The purpose of UDL curricula is not simply to help students master a specific body of knowledge or a specific set of skills, but to help them master learning itself—in short, to become expert learners. Expert learners have developed three broad characteristics. They are: a) strategic, skillful and goal directed; b) knowledgeable, and c) purposeful and motivated to learn more. Designing curricula using UDL allows teachers to remove potential barriers that could prevent learners from meeting this important goal.
Four highly interrelated components comprise a UDL curriculum: goals, methods, materials, and assessments. Here we explain differences between traditional and UDL definitions of each component.
Goals are often described as learning expectations. They represent the knowledge, concepts, and skills all students should master, and are generally aligned to standards. Within the UDL framework, goals themselves are articulated in a way that acknowledges learner variability and differentiates goals from means. These qualities enable teachers of UDL curricula to offer more options and alternatives—varied pathways, tools, strategies, and scaffolds for reaching mastery. Whereas traditional curricula focus on content or performance goals, a UDL curriculum focuses on developing “expert learners.” This sets higher expectations, reachable by every learner.
Methods are generally defined as the instructional decisions, approaches, procedures, or routines that expert teachers use to accelerate or enhance learning. Expert teachers apply evidence-based methods and differentiate those methods according to the goal of instruction. UDL curricula facilitate further differentiation of methods, based on learner variability in the context of the task, learner’s social/emotional resources, and the classroom climate. Flexible and varied, UDL methods are adjusted based on continual monitoring of learner progress.
Materials are usually seen as the media used to present learning content and what the learner uses to demonstrate knowledge. Within the UDL framework, the hallmark of materials is their variability and flexibility. For conveying conceptual knowledge, UDL materials offer multiple media and embedded, just-in-time supports such as hyperlinked glossaries, background information, and on-screen coaching. For strategic learning and expression of knowledge, UDL materials offer tools and supports needed to access, analyze, organize, synthesize, and demonstrate understanding in varied ways. For engaging with learning, UDL materials offer alternative pathways to success including choice of content where appropriate, varied levels of support and challenge, and options for recruiting and sustaining interest and motivation.
Assessment is described as the process of gathering information about a learner’s performance using a variety of methods and materials in order to determine learners’ knowledge, skills, and motivation for the purpose of making informed educational decisions.

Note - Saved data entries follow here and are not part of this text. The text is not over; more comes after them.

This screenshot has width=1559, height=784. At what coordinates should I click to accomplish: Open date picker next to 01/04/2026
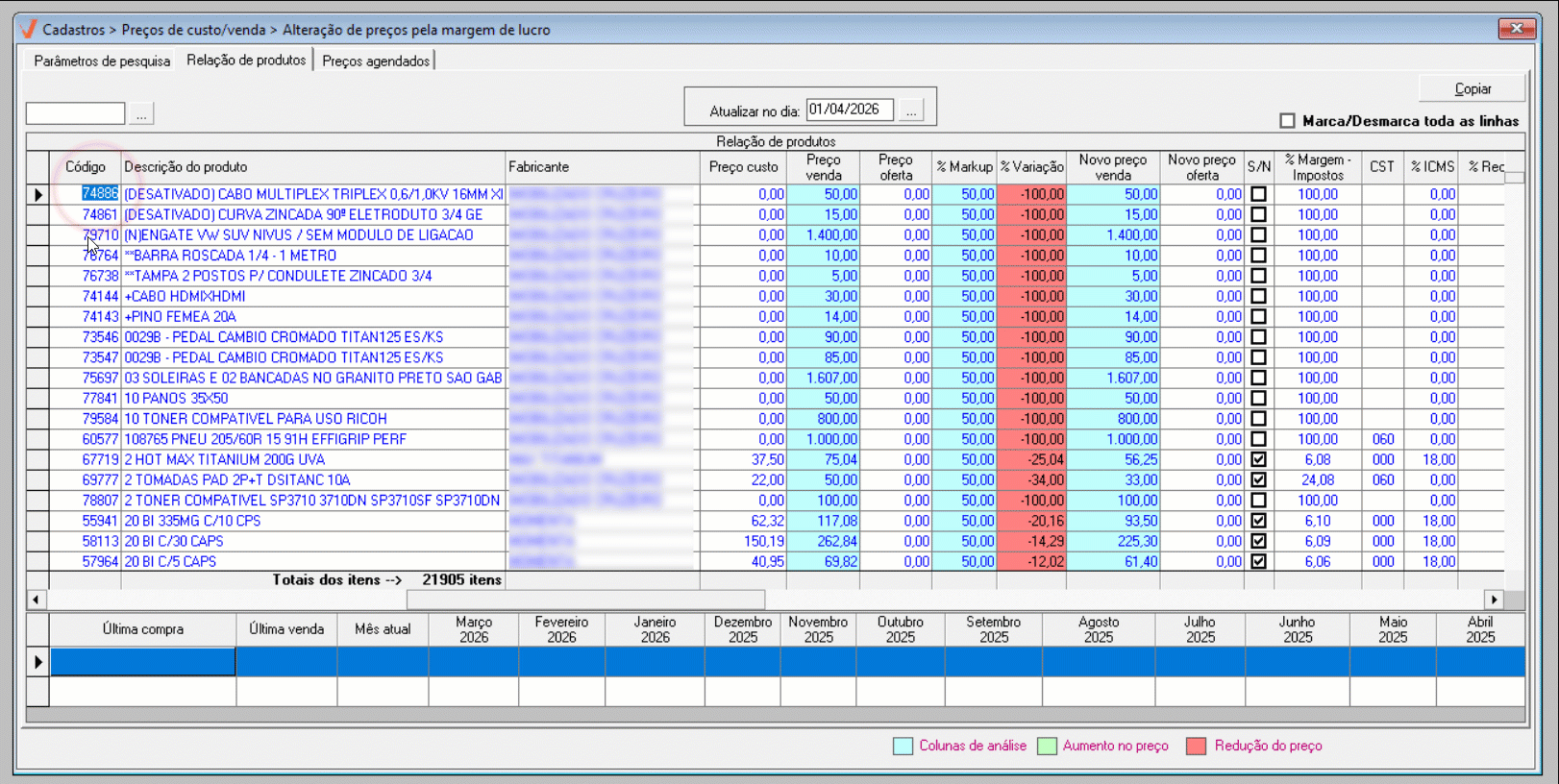(911, 110)
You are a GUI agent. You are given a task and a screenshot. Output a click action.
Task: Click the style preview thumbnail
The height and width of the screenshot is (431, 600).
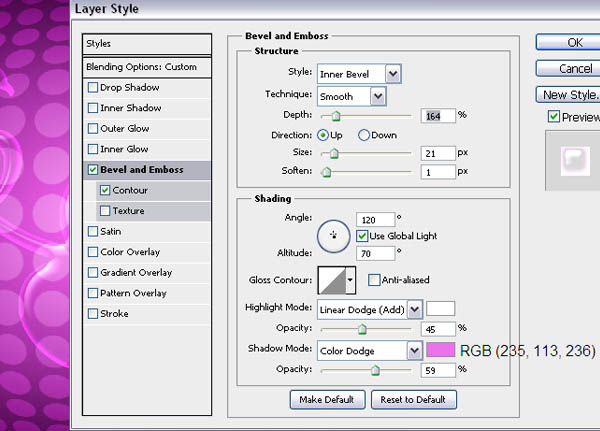click(573, 160)
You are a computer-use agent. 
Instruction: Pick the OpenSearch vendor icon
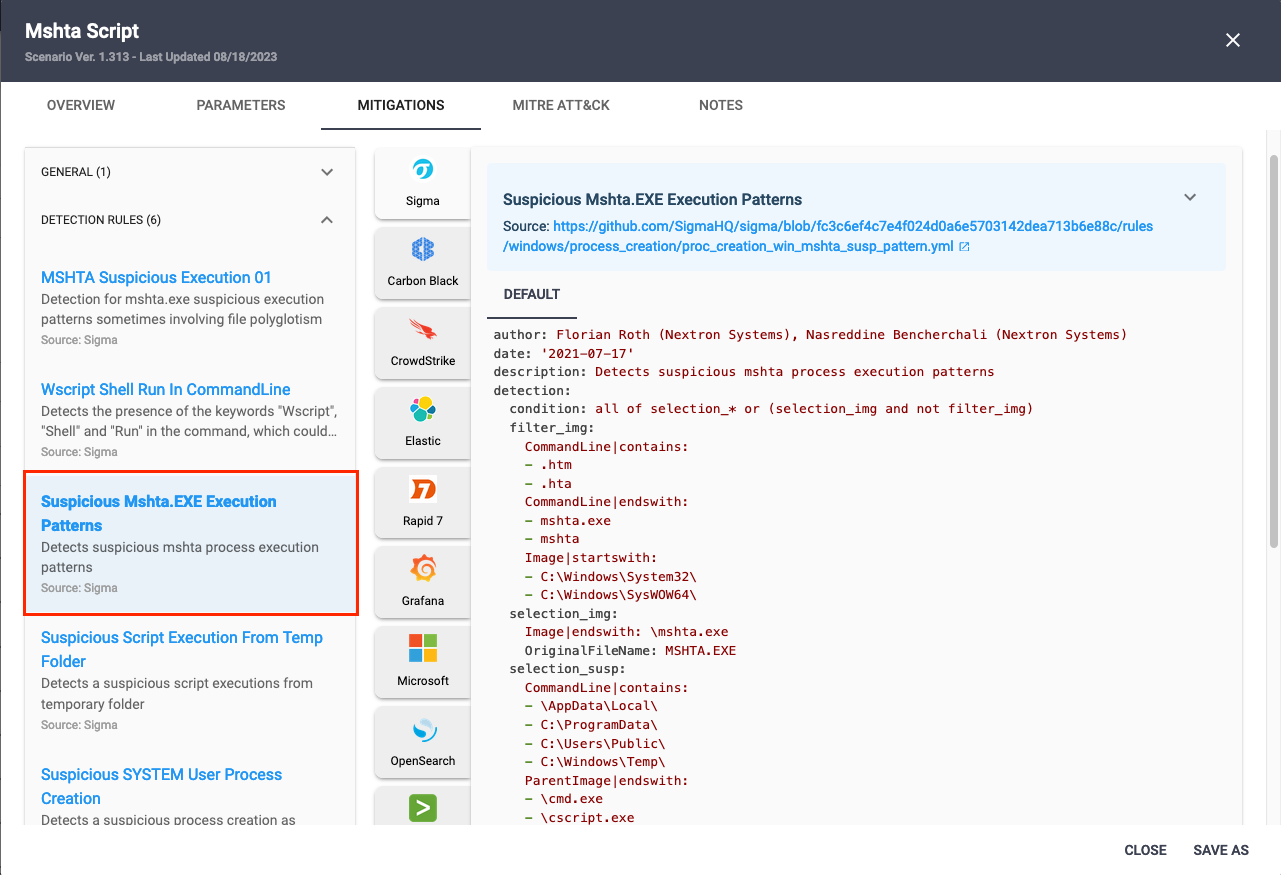pos(422,730)
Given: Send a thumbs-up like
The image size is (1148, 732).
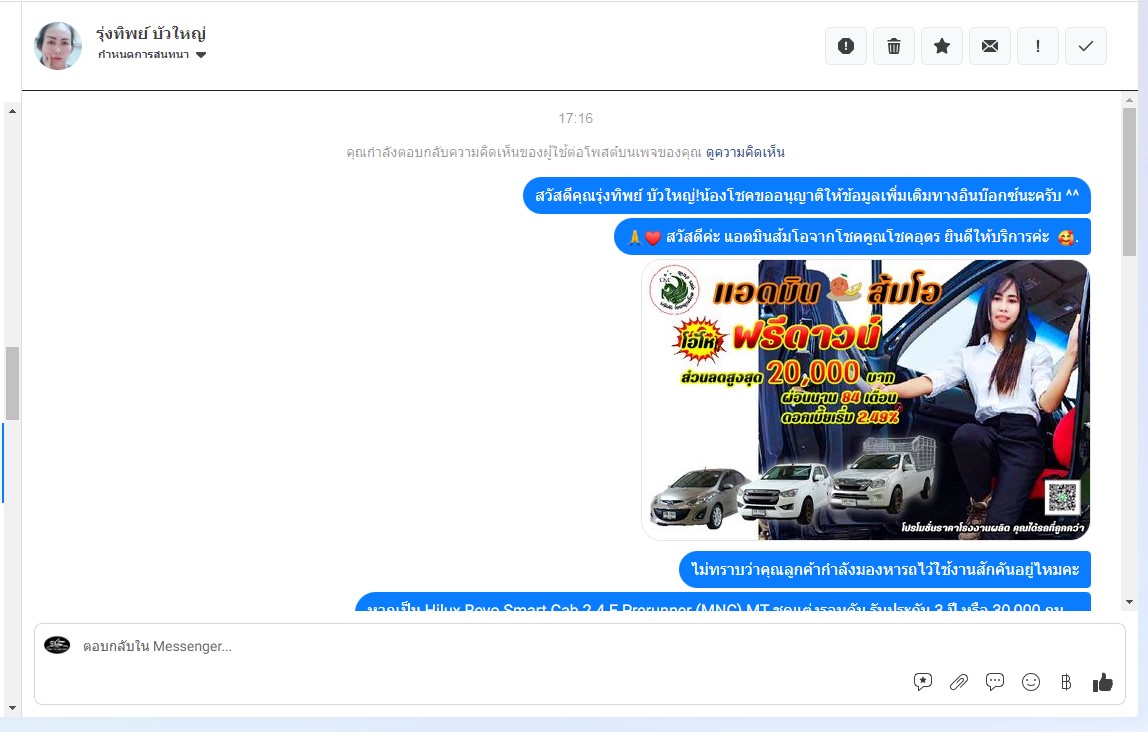Looking at the screenshot, I should click(1103, 682).
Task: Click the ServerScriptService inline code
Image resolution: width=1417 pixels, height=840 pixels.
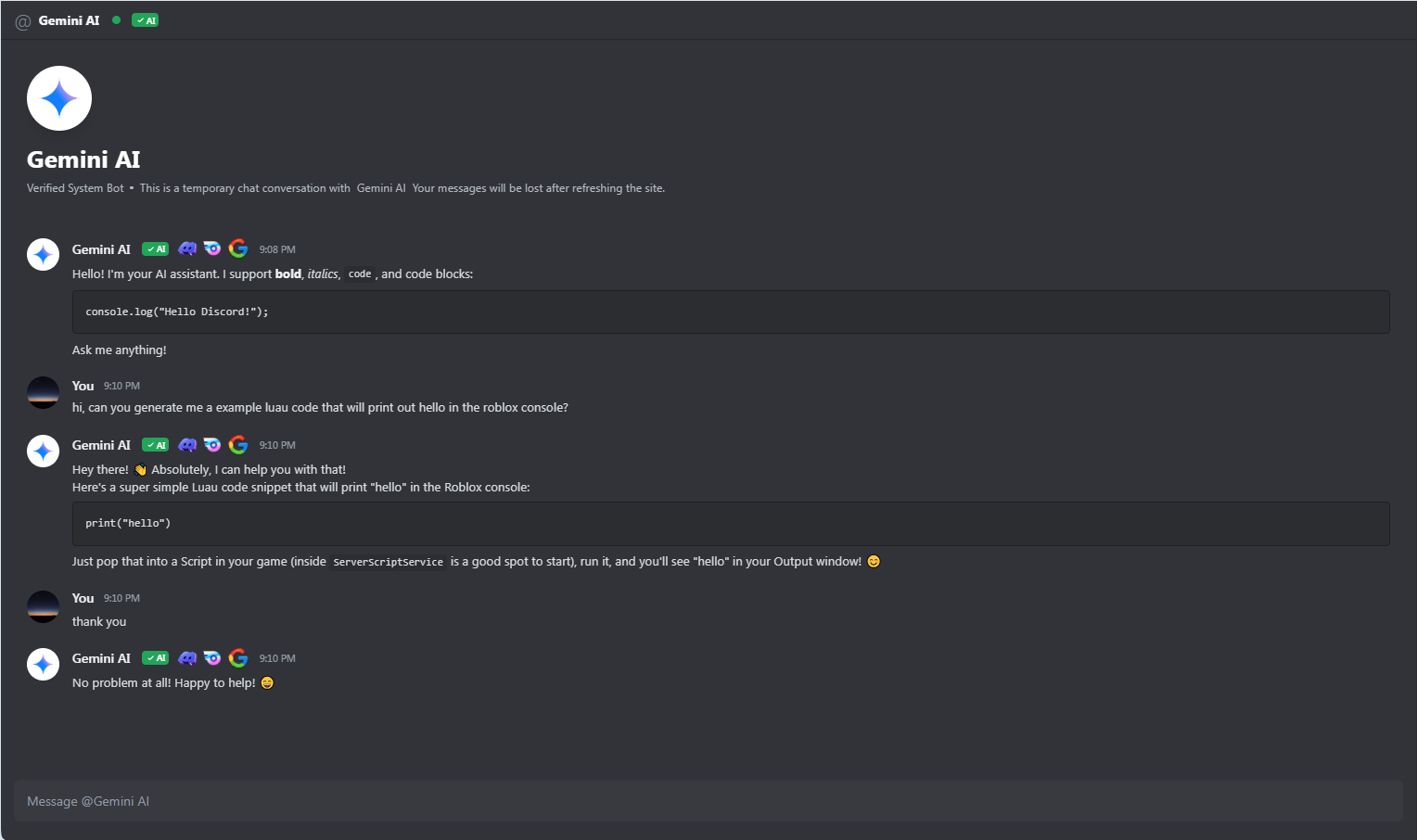Action: pos(388,562)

Within the UDL framework, the goal is to improve the accuracy and timeliness of assessments, and to ensure that they are comprehensive and articulate enough to guide instruction – for all learners. This is achieved in part by keen focus on the goal, as distinct from the means, enabling the provision of supports and scaffolds for construct irrelevant items. By broadening means to accommodate learner variability, UDL assessments reduce or remove barriers to accurate measurement of learner knowledge, skills, and engagement.